• Claire S a publié une note dans le jardin Logo du groupe Jardin de Claire :Jardin de Claire : il y a 7 ans et 2 mois

    Bonsoir à tous les heureux possesseurs d’arbres.

    Le jardin de Claire à Seltz, Jardin de Noé, n’est plus. Il est passé entièrement entre les mâchoires d’une tronçonneuse… plus d’une cinquantaine d’arbres ont été mis à terre… il reste un tilleul de 45 ans et un Magnolia soulageant, un orme, un Prunus « Shirofugen » du même âge… sur les 18 ares de terrain et les plus de cinquante qui avaient été plantés. Pratiquement tous les arbustes ont été rasés et les rosiers botaniques et anciens aussi…
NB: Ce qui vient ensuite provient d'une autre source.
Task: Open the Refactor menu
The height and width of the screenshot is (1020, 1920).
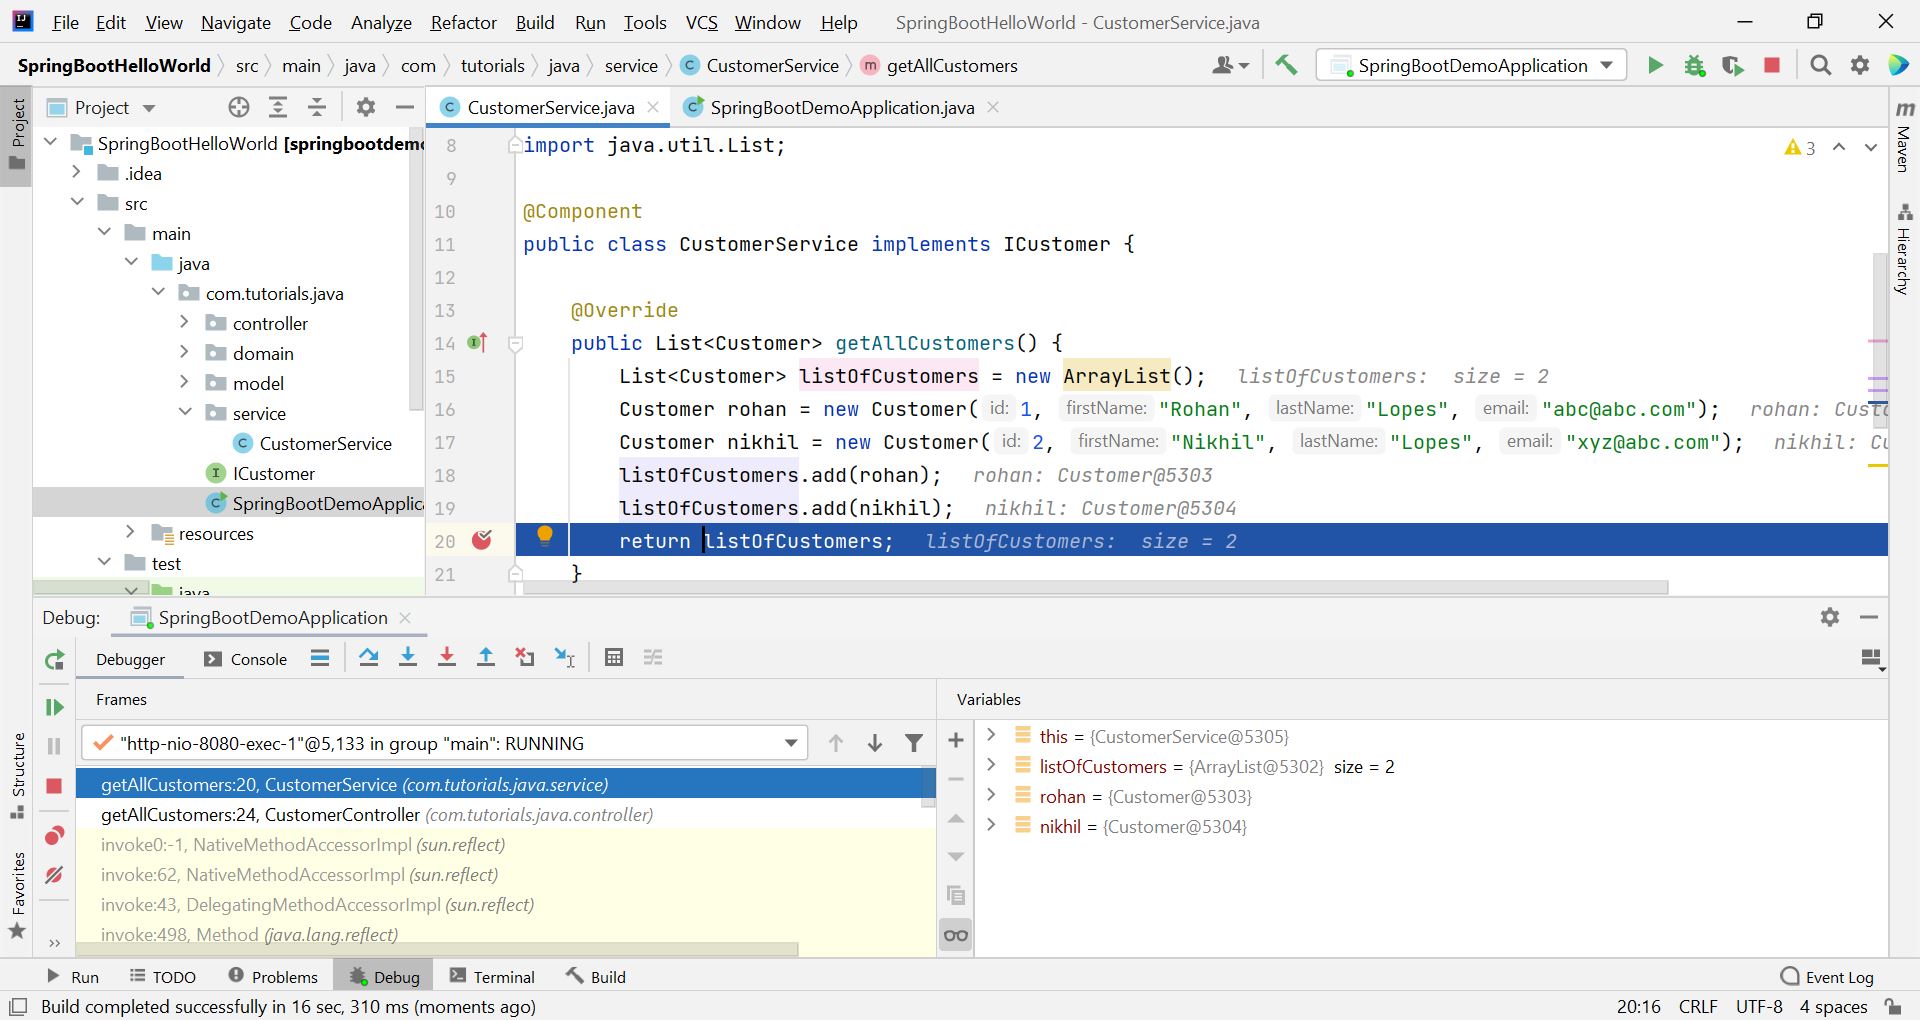Action: pyautogui.click(x=463, y=22)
    Nous avons dû vendre notre propriété, prenant les devants avant que notre âge ne nous rattrape. Nous nous sentons trompés par nos acheteurs. Venus avec un jardinier j’ai cru qu’ils allaient aimer et respecter le jardin, et surtout ses arbres à défaut d’y connaître quelque chose. Nous avons cédé notre bien en toute quiétude. Certes les nouveaux propriétaires n’étaient en rien obligés de perpétuer ce qui avait été entrepris mais à aucun moment je ne pouvais imaginer ce qui allait advenir de ces arbres.. Je n’arrive pas à comprendre pourquoi ils ont acquis un jardin, il suffisait d’acquérir une maison sur un terrain nu… et il y en avait dans la commune. Le terrain est grand et peut recevoir une piscine ou une deuxième maison, mais rien ne justifiait qu’on rase tous les arbres plantés en périphérie. Si c’est pour une piscine et qu’ils ont eu peur des feuilles qui volent, ils auraient pu au moins garder les persistants. Donc, non, je ne peux comprendre un tel acharnement, un tel sacrilège. Ils n’ont même pas attendu le printemps sans doute de peur d’être séduits… trois mois après l’achat, tout était à terre, me laissant « atterrée » en l’ayant appris.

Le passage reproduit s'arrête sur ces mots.